When Think-with-Image Meets Safety: What Determines Multimodal Jailbreak Robustness?
For developers of large vision-language models, this work identifies a promising design pattern (explicit image-tool interaction) to improve safety against jailbreak attacks, while highlighting the need for pipeline-specific safety evaluation.
The paper investigates how different think-with-image reasoning paradigms affect multimodal jailbreak robustness, finding that explicit image-tool interaction reduces jailbreak success rates by around 30% relative on average across models, and proposes an image-tool safety vector framework to explain this effect.

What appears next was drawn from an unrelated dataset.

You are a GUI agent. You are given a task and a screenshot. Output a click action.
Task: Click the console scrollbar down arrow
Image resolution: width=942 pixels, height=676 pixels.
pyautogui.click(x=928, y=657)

Think-with-image reasoning is emerging as a new inference paradigm for large vision-language models, but its safety implications remain poorly understood. Existing systems already span multiple process designs, including direct response generation, text-only prior turn, visual-state manipulation, and explicit external image-tool invocation. In this paper, we ask which of these evaluated paradigms improves multimodal jailbreak robustness, and why. Across multiple vision-language models, explicit image-tool interaction yields the lowest attack success rates in our experiments, reducing jailbreak success by around 30% relative on average across the evaluated models. This finding is initially surprising: ASR remains low even when the returned image-tool output is manually overridden or itself unsafe-looking, but returns near direct-answering levels under text-only prior turn controls. These results indicate that the lower ASR is not explained by benign returned-image semantics or by the textual image-tool trace alone. To explain the pattern, we introduce an image-tool safety vector framework that models image-tool invocation as a residual shift in hidden representations toward a safety-relevant direction. Representation-level analyses and activation interventions support this account. Overall, our results suggest that explicit image-tool interaction is a promising design pattern for improving jailbreak robustness, while also motivating pipeline-specific safety evaluation.